• _ACTION ITEM 1_
From the passage on ccRCC evolution, reproduce the stretch from "Metastases exhibited signs" through "populations are selected.".
• _ACTION ITEM 2_
Render this sentence from the passage on ccRCC evolution in Spanish: "Key to this is the critical question of how many regions in a tumour need to be sampled to provide an adequate measure of subclonal alterations."
• _ACTION ITEM 3_
Decide whether each statement agrees with the passage on ccRCC evolution. Answer yes or no, and quote the words from the passage that settle it.
(a) Tumors with high ITH needed eight biopsies to capture a proportion of variants similar to what four biopsies captured in tumors with low ITH.
(b) The metastasis study analyzed more metastatic biopsies than primary biopsies.
(c) Metastases were more heterogeneous than primary tumors.

• _PASSAGE SHOWN_
****************
The evolutionary subtype group sizes were too small for formal survival analysis, which awaits assessment in the full TracerX Renal study cohort, but being able to stratify ccRCCs by genomic profiling is a valuable new tool. Key to this is the critical question of how many regions in a tumour need to be sampled to provide an adequate measure of subclonal alterations. The group found that four biopsies would capture ≥75% of variants in tumours with low ITH, but in cases with high ITH, eight biopsies were necessary to detect a similar proportion. The question of sufficient sampling and inference of evolutionary subtype is challenging for routine practice, so the group has recently developed a novel method that aims to overcome this (Litchfield et al, 2020).
In the final paper of the trilogy (Turajlic et al, 2018b), Turajlic and her colleagues provided a comprehensive picture of the genetic underpinning and evolutionary patterns of metastasis. To distinguish metastasis-competent from incompetent clones in the primary ccRCC tumour, and to examine the routes and timing of metastases across multiple anatomic sites, they analysed 575 primary and 335 metastatic biopsies from 100 patients.
Metastases exhibited signs of evolutionary bottlenecking: the overall number of driver events was lower compared to primary tumours, metastases were more homogeneous, and very few new drivers had arisen, suggesting that most driver diversity accumulates at the primary tumour site, and then metastatic-competent populations are selected.
****************
• _EXTRACTED DATA_
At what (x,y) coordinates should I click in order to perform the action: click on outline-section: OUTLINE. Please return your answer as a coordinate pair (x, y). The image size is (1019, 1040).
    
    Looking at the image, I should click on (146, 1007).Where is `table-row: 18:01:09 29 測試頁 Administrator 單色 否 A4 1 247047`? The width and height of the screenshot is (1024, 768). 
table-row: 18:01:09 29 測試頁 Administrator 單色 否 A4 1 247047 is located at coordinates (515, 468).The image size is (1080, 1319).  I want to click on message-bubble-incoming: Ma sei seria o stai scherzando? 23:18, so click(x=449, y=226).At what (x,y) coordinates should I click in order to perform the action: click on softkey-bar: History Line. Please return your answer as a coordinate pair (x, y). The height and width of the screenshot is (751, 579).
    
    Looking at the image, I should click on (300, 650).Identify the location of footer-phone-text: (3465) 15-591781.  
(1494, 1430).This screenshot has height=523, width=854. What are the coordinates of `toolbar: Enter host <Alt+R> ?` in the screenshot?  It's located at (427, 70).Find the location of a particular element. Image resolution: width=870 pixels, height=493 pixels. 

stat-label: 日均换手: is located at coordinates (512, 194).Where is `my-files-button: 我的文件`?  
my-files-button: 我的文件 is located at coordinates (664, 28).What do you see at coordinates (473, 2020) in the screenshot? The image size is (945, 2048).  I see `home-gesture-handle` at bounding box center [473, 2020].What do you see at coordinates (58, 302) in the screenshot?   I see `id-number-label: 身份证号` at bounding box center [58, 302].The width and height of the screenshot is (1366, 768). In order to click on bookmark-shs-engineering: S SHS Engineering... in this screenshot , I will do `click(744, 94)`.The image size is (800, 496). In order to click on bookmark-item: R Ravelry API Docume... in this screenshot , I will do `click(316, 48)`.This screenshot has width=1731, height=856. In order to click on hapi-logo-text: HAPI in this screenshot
****************
• _EXPECTED OUTPUT 1_
Metastases exhibited signs of evolutionary bottlenecking: the overall number of driver events was lower compared to primary tumours, metastases were more homogeneous, and very few new drivers had arisen, suggesting that most driver diversity accumulates at the primary tumour site, and then metastatic-competent populations are selected.

• _EXPECTED OUTPUT 2_
Clave para esto es la cuestión crítica de cuántas regiones de un tumor deben muestrearse para proporcionar una medida adecuada de las alteraciones subclonales.

• _EXPECTED OUTPUT 3_
(a) Yes: "in cases with high ITH, eight biopsies were necessary to detect a similar proportion"
(b) No: "they analysed 575 primary and 335 metastatic biopsies from 100 patients"
(c) No: "metastases were more homogeneous"